Stated goal =>
Put every line of the material below into a numbered list, and leave out the blank lines.

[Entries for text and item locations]
....

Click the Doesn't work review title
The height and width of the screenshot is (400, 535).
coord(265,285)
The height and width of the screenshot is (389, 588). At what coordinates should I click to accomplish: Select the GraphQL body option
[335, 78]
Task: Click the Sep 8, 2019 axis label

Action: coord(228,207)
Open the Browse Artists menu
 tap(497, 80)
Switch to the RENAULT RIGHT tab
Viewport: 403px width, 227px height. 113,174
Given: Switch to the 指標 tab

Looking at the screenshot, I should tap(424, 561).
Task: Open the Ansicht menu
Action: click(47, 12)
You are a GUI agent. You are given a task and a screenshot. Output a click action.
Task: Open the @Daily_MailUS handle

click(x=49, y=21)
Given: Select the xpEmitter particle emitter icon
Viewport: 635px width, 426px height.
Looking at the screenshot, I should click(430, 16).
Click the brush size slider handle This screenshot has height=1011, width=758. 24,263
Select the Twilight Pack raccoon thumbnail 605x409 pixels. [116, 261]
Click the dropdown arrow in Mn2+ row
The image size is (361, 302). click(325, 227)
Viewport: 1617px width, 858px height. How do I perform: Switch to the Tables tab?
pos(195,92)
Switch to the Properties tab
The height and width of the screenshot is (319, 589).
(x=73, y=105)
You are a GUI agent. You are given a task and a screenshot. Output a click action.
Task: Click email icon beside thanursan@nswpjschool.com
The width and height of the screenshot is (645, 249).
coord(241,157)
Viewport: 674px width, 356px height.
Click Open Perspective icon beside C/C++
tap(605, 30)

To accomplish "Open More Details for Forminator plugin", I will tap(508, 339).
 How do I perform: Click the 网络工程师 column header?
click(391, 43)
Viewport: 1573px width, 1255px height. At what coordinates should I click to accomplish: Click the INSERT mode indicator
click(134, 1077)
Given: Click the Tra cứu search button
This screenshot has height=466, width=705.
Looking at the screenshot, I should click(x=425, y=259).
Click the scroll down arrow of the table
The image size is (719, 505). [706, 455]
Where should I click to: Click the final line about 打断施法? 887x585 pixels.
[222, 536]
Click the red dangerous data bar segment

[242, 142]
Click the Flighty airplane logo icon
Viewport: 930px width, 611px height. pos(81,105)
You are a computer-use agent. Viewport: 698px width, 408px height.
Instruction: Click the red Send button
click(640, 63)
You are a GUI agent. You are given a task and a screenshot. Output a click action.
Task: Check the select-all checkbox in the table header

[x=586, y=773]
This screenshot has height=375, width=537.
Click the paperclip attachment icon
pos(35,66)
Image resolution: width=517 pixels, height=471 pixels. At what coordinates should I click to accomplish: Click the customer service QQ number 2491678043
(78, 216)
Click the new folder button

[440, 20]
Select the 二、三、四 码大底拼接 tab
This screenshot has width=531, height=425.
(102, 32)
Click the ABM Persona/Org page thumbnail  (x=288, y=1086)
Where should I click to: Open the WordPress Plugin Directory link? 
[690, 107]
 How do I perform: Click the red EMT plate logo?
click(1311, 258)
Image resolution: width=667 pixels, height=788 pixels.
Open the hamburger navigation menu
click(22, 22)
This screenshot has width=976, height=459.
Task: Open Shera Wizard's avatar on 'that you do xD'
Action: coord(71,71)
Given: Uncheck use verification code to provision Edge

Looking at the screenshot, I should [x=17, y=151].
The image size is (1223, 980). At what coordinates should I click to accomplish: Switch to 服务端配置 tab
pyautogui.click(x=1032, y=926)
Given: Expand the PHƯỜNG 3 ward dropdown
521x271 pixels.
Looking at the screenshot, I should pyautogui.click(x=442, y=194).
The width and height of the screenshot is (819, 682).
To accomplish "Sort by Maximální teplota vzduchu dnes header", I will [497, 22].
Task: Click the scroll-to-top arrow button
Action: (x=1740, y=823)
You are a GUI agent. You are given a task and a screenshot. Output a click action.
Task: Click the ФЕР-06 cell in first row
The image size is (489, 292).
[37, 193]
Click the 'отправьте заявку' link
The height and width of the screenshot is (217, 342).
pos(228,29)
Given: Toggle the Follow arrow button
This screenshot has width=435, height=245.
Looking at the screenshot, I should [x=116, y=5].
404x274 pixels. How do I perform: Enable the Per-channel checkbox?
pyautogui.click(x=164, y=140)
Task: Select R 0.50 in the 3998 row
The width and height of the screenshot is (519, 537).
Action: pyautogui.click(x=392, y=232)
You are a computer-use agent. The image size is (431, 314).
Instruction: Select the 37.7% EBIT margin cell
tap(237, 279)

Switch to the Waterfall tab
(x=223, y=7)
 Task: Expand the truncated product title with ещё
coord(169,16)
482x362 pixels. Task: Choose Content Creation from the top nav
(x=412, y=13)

....

Task result =>
1. Click the Doesn't work review title
2. The height and width of the screenshot is (400, 535).
3. coord(265,285)
4. The height and width of the screenshot is (389, 588). At what coordinates should I click to accomplish: Select the GraphQL body option
5. [335, 78]
6. Task: Click the Sep 8, 2019 axis label
7. Action: coord(228,207)
8. Open the Browse Artists menu
9.  tap(497, 80)
10. Switch to the RENAULT RIGHT tab
11. Viewport: 403px width, 227px height. 113,174
12. Given: Switch to the 指標 tab
13. Looking at the screenshot, I should tap(424, 561).
14. Task: Open the Ansicht menu
15. Action: click(47, 12)
16. You are a GUI agent. You are given a task and a screenshot. Output a click action.
17. Task: Open the @Daily_MailUS handle
18. click(x=49, y=21)
19. Given: Select the xpEmitter particle emitter icon
20. Viewport: 635px width, 426px height.
21. Looking at the screenshot, I should click(430, 16).
22. Click the brush size slider handle This screenshot has height=1011, width=758. 24,263
23. Select the Twilight Pack raccoon thumbnail 605x409 pixels. [116, 261]
24. Click the dropdown arrow in Mn2+ row
25. The image size is (361, 302). click(325, 227)
26. Viewport: 1617px width, 858px height. How do I perform: Switch to the Tables tab?
27. pos(195,92)
28. Switch to the Properties tab
29. The height and width of the screenshot is (319, 589).
30. (x=73, y=105)
31. You are a GUI agent. You are given a task and a screenshot. Output a click action.
32. Task: Click email icon beside thanursan@nswpjschool.com
33. The width and height of the screenshot is (645, 249).
34. coord(241,157)
35. Viewport: 674px width, 356px height.
36. Click Open Perspective icon beside C/C++
37. tap(605, 30)
38. To accomplish "Open More Details for Forminator plugin", I will tap(508, 339).
39.  How do I perform: Click the 网络工程师 column header?
40. click(391, 43)
41. Viewport: 1573px width, 1255px height. At what coordinates should I click to accomplish: Click the INSERT mode indicator
42. click(134, 1077)
43. Given: Click the Tra cứu search button
44. This screenshot has height=466, width=705.
45. Looking at the screenshot, I should click(x=425, y=259).
46. Click the scroll down arrow of the table
47. The image size is (719, 505). [706, 455]
48. Where should I click to: Click the final line about 打断施法? 887x585 pixels.
49. [222, 536]
50. Click the red dangerous data bar segment
51. [242, 142]
52. Click the Flighty airplane logo icon
53. Viewport: 930px width, 611px height. pos(81,105)
54. You are a computer-use agent. Viewport: 698px width, 408px height.
55. Instruction: Click the red Send button
56. click(640, 63)
57. You are a GUI agent. You are given a task and a screenshot. Output a click action.
58. Task: Check the select-all checkbox in the table header
59. [x=586, y=773]
60. This screenshot has height=375, width=537.
61. Click the paperclip attachment icon
62. pos(35,66)
63. Image resolution: width=517 pixels, height=471 pixels. At what coordinates should I click to accomplish: Click the customer service QQ number 2491678043
64. (78, 216)
65. Click the new folder button
66. [440, 20]
67. Select the 二、三、四 码大底拼接 tab
68. This screenshot has width=531, height=425.
69. (102, 32)
70. Click the ABM Persona/Org page thumbnail  (x=288, y=1086)
71. Where should I click to: Open the WordPress Plugin Directory link? 
72. [690, 107]
73.  How do I perform: Click the red EMT plate logo?
74. click(1311, 258)
75. Image resolution: width=667 pixels, height=788 pixels.
76. Open the hamburger navigation menu
77. click(22, 22)
78. This screenshot has width=976, height=459.
79. Task: Open Shera Wizard's avatar on 'that you do xD'
80. Action: coord(71,71)
81. Given: Uncheck use verification code to provision Edge
82. Looking at the screenshot, I should [x=17, y=151].
83. The image size is (1223, 980). At what coordinates should I click to accomplish: Switch to 服务端配置 tab
84. pyautogui.click(x=1032, y=926)
85. Given: Expand the PHƯỜNG 3 ward dropdown
86. 521x271 pixels.
87. Looking at the screenshot, I should pyautogui.click(x=442, y=194).
88. The width and height of the screenshot is (819, 682).
89. To accomplish "Sort by Maximální teplota vzduchu dnes header", I will [497, 22].
90. Task: Click the scroll-to-top arrow button
91. Action: (x=1740, y=823)
92. You are a GUI agent. You are given a task and a screenshot. Output a click action.
93. Task: Click the ФЕР-06 cell in first row
94. The image size is (489, 292).
95. [37, 193]
96. Click the 'отправьте заявку' link
97. The height and width of the screenshot is (217, 342).
98. pos(228,29)
99. Given: Toggle the Follow arrow button
100. This screenshot has width=435, height=245.
101. Looking at the screenshot, I should [x=116, y=5].
102. 404x274 pixels. How do I perform: Enable the Per-channel checkbox?
103. pyautogui.click(x=164, y=140)
104. Task: Select R 0.50 in the 3998 row
105. The width and height of the screenshot is (519, 537).
106. Action: pyautogui.click(x=392, y=232)
107. You are a computer-use agent. The image size is (431, 314).
108. Instruction: Select the 37.7% EBIT margin cell
109. tap(237, 279)
110. Switch to the Waterfall tab
111. (x=223, y=7)
112.  Task: Expand the truncated product title with ещё
113. coord(169,16)
114. 482x362 pixels. Task: Choose Content Creation from the top nav
115. (x=412, y=13)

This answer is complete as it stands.